Collected data entries
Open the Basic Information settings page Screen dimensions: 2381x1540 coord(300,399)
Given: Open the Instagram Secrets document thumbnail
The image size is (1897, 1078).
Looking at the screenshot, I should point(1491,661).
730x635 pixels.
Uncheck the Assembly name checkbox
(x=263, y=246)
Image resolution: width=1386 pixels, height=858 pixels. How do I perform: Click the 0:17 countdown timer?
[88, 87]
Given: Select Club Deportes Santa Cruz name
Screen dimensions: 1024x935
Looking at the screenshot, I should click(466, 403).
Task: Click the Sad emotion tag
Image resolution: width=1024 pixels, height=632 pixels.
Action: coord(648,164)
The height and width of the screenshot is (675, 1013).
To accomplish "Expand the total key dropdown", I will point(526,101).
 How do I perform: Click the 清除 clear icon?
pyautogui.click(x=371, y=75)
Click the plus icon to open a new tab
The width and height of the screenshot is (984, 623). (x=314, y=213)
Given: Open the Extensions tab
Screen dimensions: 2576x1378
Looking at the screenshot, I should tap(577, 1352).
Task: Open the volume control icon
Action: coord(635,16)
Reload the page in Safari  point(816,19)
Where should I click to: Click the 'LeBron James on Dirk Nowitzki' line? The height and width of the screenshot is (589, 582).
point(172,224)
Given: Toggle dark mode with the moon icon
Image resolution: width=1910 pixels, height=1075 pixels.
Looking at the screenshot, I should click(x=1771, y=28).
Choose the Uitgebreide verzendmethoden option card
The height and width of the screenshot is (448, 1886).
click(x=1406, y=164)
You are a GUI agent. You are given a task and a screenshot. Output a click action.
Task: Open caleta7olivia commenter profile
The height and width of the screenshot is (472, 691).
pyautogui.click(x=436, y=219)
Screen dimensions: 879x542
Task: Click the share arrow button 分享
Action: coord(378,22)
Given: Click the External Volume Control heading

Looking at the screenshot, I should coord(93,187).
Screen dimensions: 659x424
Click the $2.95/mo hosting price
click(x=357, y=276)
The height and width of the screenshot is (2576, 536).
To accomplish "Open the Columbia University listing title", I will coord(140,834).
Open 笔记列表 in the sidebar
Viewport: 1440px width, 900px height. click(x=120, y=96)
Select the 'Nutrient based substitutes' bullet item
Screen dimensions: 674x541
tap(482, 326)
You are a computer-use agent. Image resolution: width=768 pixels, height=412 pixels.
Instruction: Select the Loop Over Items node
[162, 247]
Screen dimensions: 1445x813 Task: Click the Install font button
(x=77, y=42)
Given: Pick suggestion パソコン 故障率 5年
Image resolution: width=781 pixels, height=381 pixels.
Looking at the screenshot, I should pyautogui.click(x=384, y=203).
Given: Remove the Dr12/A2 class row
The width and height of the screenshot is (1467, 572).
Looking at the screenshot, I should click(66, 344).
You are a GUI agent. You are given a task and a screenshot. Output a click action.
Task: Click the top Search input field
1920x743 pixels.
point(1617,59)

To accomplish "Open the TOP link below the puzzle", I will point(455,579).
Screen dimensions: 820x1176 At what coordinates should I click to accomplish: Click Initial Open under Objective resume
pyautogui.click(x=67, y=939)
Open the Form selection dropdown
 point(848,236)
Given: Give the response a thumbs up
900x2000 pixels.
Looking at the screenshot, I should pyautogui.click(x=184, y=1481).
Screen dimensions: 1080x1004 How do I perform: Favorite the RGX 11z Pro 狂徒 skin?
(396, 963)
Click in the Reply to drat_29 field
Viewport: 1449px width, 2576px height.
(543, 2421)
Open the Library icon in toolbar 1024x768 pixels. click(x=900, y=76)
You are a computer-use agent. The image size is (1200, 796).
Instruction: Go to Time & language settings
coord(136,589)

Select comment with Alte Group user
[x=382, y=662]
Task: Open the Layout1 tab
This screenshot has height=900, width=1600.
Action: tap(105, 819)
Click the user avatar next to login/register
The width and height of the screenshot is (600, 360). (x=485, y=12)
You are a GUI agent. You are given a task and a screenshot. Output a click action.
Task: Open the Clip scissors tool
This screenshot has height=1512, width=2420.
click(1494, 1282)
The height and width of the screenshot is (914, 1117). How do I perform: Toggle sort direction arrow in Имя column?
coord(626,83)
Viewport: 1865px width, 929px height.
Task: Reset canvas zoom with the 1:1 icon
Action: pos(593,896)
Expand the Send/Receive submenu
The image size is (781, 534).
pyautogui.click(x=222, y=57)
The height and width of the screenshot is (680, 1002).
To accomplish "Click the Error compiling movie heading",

* [Problem statement] Count the lines in the rows above that contain the string "This", treating uppercase and lowercase as distinct, and give only the number.

* [Task output] 2